• **Excerpted records**:
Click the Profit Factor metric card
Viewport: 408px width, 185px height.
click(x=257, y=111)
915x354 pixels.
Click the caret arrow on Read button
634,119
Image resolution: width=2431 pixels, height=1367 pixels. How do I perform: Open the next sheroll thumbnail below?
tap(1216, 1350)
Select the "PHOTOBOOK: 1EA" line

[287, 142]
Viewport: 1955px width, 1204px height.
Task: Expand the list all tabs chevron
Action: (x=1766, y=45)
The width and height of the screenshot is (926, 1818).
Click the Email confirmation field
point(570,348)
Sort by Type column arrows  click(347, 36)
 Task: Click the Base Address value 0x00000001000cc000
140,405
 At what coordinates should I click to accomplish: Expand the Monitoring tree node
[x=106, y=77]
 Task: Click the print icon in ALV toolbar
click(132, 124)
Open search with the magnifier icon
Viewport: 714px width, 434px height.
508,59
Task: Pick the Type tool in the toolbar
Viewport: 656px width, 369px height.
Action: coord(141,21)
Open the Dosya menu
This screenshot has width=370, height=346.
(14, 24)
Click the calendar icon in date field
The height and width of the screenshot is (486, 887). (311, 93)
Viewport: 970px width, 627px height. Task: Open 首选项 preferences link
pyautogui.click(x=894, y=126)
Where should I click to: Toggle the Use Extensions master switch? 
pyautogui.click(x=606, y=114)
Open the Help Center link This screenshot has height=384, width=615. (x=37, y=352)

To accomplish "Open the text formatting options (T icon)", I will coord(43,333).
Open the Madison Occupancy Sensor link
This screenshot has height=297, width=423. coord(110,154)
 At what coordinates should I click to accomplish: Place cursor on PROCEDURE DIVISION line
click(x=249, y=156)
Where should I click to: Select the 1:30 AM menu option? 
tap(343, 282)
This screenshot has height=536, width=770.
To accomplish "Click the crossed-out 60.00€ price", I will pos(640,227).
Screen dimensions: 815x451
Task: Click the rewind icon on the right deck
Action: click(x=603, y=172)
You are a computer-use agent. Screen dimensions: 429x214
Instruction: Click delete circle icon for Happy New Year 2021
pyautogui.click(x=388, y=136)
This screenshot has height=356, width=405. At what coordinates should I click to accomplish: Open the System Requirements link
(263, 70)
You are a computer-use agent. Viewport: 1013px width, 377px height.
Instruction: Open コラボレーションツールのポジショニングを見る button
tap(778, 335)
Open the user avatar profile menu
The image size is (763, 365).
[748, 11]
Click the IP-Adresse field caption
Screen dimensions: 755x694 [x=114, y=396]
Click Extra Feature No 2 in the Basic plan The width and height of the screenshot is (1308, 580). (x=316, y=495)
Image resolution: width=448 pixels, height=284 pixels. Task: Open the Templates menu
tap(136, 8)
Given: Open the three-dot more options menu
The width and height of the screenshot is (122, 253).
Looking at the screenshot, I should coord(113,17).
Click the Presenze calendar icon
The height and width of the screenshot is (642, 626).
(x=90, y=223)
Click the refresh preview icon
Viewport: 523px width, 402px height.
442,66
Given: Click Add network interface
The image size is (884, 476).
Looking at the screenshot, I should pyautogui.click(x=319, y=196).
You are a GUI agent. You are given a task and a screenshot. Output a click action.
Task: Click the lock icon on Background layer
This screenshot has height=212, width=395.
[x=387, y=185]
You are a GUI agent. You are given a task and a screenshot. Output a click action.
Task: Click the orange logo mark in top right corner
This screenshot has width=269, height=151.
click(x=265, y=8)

• **Task instructions**:
Output, verbatim, the lines of the records that begin at the line containing "You are a computer-use agent. Screen" and stop after the final line of the records, with both ends included.

• **Exercise output**:
You are a computer-use agent. Screen dimensions: 429x214
Instruction: Click delete circle icon for Happy New Year 2021
pyautogui.click(x=388, y=136)
This screenshot has height=356, width=405. At what coordinates should I click to accomplish: Open the System Requirements link
(263, 70)
You are a computer-use agent. Viewport: 1013px width, 377px height.
Instruction: Open コラボレーションツールのポジショニングを見る button
tap(778, 335)
Open the user avatar profile menu
The image size is (763, 365).
[748, 11]
Click the IP-Adresse field caption
Screen dimensions: 755x694 [x=114, y=396]
Click Extra Feature No 2 in the Basic plan The width and height of the screenshot is (1308, 580). (x=316, y=495)
Image resolution: width=448 pixels, height=284 pixels. Task: Open the Templates menu
tap(136, 8)
Given: Open the three-dot more options menu
The width and height of the screenshot is (122, 253).
Looking at the screenshot, I should coord(113,17).
Click the Presenze calendar icon
The height and width of the screenshot is (642, 626).
(x=90, y=223)
Click the refresh preview icon
Viewport: 523px width, 402px height.
442,66
Given: Click Add network interface
The image size is (884, 476).
Looking at the screenshot, I should pyautogui.click(x=319, y=196).
You are a GUI agent. You are given a task and a screenshot. Output a click action.
Task: Click the lock icon on Background layer
This screenshot has height=212, width=395.
[x=387, y=185]
You are a GUI agent. You are given a task and a screenshot. Output a click action.
Task: Click the orange logo mark in top right corner
This screenshot has width=269, height=151.
click(x=265, y=8)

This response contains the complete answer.